Grupo Chinês Suspeito de Lavar Dinheiro para o PCC é Alvo de Operação em São Paulo
Uma operação conjunta da Polícia Civil, Ministério Público de São Paulo (MPSP) e Secretaria de Estado da Fazenda e Planejamento resultou na prisão de dois suspeitos de integrarem um grupo criminoso acusado de lavar dinheiro para o Primeiro Comando da Capital (PCC). As investigações apontam que o esquema era comandado por chineses e envolvia empresas de distribuição de produtos eletrônicos que atuavam em todo o Brasil.
Investigação Mira Lavagem de Dinheiro e Ocultação de Bens
As autoridades investigam um total de 18 pessoas e 14 empresas suspeitas de lavagem de dinheiro e ocultação de bens. Entre os presos estão um homem com histórico criminal ligado ao PCC e uma mulher apontada como a articuladora do esquema. Além dos mandados de prisão, foram cumpridos 20 mandados de busca em São Paulo e Santa Catarina. Um dos alvos da investigação não foi detido por estar na China.
Apreensão de Bens e Valores Milionários
Durante a operação, foram apreendidos quatro carros de luxo. A força-tarefa mobilizou 100 policiais civis, 20 auditores fiscais da Receita Estadual e dois promotores de Justiça. O Grupo de Atuação Especial de Persecução Patrimonial (Gaepp) do MPSP bloqueou valores que podem chegar a R$ 1,1 bilhão. Entre os bens já identificados e sequestrados estão imóveis de luxo avaliados em R$ 25 milhões, veículos, contas bancárias em nome de laranjas e diversas aplicações financeiras.
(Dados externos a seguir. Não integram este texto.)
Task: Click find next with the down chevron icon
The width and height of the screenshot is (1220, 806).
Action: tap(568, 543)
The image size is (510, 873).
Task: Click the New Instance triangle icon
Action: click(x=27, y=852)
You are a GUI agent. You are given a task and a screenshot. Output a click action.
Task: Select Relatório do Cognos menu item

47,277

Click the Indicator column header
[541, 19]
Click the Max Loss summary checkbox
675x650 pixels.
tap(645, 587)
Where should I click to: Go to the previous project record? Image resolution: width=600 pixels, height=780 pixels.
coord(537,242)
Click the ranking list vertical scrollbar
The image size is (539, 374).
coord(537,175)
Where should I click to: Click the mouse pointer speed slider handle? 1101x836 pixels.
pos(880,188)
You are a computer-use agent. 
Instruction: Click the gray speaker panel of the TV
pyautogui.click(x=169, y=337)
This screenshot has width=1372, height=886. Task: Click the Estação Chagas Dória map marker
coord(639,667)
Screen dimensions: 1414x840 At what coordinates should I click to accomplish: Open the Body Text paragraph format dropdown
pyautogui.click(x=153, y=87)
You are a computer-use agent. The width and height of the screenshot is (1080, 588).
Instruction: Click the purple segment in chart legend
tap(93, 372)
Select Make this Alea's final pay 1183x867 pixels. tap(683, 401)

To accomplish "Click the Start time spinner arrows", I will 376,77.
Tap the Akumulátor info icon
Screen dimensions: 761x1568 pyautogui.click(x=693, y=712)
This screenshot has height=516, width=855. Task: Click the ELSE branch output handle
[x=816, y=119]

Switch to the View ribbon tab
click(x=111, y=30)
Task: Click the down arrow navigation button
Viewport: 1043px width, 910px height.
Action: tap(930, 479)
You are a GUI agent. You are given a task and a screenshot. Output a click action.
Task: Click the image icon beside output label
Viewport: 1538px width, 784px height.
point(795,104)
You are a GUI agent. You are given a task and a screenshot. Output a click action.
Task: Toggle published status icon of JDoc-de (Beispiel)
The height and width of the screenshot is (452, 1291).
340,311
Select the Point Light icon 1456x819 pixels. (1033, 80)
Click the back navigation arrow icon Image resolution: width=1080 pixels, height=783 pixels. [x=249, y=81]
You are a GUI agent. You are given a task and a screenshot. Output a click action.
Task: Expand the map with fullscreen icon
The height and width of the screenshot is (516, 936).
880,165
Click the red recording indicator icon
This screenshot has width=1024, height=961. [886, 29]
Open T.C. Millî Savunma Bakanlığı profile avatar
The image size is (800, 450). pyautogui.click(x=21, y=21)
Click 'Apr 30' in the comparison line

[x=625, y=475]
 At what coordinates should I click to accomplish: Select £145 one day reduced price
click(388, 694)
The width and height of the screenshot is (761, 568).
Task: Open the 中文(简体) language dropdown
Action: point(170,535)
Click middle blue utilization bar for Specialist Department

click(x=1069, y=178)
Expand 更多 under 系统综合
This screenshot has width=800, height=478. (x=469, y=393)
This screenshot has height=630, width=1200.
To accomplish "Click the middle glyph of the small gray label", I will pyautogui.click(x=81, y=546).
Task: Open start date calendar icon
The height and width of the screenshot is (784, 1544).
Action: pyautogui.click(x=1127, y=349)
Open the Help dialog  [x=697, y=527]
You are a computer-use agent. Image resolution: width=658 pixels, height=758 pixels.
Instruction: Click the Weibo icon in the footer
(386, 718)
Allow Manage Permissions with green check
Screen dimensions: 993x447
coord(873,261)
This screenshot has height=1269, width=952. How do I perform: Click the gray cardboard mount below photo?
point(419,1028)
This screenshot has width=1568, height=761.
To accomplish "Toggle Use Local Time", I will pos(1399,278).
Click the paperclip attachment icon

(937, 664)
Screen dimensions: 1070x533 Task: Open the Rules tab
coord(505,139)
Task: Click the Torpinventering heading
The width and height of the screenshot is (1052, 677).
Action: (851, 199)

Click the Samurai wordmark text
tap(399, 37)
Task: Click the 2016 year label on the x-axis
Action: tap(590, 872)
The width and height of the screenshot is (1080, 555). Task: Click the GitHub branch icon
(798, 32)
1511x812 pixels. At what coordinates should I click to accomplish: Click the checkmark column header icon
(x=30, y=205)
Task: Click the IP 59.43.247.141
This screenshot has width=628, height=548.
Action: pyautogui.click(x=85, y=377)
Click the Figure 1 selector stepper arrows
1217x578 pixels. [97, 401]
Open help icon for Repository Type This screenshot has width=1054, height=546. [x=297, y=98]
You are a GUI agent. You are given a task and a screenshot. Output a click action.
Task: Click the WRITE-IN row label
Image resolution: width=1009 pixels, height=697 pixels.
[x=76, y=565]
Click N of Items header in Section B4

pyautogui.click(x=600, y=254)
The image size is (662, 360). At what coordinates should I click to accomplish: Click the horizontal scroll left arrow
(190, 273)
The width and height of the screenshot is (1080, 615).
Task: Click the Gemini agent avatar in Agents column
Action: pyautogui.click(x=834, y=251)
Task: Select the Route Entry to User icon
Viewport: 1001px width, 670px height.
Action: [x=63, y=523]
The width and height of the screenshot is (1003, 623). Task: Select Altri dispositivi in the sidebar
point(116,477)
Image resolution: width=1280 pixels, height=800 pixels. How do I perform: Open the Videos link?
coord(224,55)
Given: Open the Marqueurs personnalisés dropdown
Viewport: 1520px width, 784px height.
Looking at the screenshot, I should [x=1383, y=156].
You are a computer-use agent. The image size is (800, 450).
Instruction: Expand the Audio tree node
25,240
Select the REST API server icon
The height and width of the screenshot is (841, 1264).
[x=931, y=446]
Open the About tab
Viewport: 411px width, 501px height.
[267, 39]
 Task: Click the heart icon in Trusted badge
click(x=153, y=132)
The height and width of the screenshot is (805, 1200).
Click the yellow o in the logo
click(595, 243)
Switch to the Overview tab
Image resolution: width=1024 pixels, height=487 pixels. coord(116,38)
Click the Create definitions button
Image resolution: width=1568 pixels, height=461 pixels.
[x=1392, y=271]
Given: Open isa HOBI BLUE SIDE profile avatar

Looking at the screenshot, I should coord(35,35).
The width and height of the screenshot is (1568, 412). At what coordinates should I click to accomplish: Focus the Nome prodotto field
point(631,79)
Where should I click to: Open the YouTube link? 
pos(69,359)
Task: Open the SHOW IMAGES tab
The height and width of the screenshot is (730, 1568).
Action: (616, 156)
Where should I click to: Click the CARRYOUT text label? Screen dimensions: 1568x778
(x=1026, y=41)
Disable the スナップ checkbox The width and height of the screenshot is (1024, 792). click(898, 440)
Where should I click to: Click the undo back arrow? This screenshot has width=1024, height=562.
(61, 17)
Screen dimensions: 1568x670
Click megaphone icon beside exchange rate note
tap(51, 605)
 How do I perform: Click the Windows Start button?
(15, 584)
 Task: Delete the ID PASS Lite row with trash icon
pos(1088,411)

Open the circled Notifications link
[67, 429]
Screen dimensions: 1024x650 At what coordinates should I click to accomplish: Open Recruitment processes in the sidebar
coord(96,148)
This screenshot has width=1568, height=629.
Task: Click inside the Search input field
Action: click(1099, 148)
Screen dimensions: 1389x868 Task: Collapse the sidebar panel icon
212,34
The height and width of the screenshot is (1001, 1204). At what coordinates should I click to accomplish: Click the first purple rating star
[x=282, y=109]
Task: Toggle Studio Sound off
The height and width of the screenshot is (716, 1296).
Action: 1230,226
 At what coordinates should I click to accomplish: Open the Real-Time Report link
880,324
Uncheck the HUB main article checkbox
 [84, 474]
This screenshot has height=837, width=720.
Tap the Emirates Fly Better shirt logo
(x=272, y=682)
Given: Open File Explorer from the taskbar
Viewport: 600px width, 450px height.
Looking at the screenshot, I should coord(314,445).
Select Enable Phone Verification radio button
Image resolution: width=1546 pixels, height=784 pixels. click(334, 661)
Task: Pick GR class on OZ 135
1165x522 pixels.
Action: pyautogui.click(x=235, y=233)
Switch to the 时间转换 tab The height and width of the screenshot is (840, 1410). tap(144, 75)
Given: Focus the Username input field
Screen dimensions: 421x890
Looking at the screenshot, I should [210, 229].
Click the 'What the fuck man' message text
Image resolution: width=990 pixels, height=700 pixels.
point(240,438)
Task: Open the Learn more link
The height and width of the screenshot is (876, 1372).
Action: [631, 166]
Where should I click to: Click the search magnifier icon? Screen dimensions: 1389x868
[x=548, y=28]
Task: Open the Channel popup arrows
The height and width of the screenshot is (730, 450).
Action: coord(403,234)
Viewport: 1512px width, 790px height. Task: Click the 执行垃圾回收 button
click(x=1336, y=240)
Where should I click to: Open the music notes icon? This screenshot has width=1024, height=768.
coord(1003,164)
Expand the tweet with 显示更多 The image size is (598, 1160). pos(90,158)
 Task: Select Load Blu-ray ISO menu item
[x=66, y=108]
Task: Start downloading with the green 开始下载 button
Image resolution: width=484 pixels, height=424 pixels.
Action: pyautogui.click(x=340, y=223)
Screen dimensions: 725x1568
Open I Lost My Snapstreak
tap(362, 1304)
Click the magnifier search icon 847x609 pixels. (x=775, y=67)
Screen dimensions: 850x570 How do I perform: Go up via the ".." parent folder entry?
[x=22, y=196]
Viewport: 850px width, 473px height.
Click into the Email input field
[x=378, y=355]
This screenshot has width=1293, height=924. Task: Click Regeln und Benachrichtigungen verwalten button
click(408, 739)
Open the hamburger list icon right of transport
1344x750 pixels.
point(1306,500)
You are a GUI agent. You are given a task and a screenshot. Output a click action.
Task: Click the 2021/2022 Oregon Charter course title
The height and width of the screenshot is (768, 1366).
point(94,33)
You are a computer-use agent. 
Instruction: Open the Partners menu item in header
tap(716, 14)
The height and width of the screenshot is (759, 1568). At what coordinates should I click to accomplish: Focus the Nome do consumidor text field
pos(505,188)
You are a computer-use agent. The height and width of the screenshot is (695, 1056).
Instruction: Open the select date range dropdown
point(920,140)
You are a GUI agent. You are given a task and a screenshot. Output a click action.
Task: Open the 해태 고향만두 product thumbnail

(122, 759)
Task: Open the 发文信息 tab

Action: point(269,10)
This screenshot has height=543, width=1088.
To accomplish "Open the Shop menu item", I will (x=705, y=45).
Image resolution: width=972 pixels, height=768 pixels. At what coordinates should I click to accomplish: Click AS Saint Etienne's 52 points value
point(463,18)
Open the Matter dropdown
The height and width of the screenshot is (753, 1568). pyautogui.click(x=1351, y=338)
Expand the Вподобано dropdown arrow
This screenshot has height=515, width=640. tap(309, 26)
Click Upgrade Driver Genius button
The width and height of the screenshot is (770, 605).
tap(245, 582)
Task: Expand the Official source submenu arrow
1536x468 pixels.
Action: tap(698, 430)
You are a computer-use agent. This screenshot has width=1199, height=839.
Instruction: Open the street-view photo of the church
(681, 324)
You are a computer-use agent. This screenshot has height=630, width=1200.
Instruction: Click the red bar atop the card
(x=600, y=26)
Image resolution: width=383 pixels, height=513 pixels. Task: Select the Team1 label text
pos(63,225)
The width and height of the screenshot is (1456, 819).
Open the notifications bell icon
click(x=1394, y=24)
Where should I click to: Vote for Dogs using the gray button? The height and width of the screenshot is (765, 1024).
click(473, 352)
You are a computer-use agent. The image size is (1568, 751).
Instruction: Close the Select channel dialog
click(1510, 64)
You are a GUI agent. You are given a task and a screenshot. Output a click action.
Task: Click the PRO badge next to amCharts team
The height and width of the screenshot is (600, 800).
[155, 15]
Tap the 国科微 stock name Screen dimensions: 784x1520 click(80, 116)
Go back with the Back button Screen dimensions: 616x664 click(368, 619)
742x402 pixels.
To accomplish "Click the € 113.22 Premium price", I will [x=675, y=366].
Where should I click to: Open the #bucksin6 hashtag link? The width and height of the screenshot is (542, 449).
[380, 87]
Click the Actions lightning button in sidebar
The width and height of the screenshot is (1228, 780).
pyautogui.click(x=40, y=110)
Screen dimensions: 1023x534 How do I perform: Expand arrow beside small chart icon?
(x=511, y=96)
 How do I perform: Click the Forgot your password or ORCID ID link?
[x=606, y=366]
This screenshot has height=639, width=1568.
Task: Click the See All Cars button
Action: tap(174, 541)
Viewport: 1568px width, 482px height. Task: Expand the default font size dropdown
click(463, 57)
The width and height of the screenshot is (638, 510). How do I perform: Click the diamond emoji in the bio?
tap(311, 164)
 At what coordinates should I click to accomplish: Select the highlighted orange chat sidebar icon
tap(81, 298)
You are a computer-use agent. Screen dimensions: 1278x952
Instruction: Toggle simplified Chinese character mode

Esquema Sofisticado Movimentou R$ 1,1 Bilhão em Sete Meses
Segundo o delegado Fernando David, a participação direta do PCC no esquema chamou a atenção dos agentes. Ele destacou que a facção se tornou uma “plataforma de serviços” para empresários que buscam aumentar lucros. A investigação revelou uma sistemática confusão patrimonial com o objetivo de fraudar o fisco, credores e a Justiça. As mercadorias eletrônicas apreendidas eram vendidas pela plataforma Knup Brasil, com pagamentos redirecionados para empresas de fachada. As notas fiscais eram emitidas por terceiras empresas. Em apenas sete meses, o esquema movimentou pelo menos R$ 1,1 bilhão, criando uma discrepância massiva entre o fluxo de caixa real e o patrimônio auditável das empresas operacionais.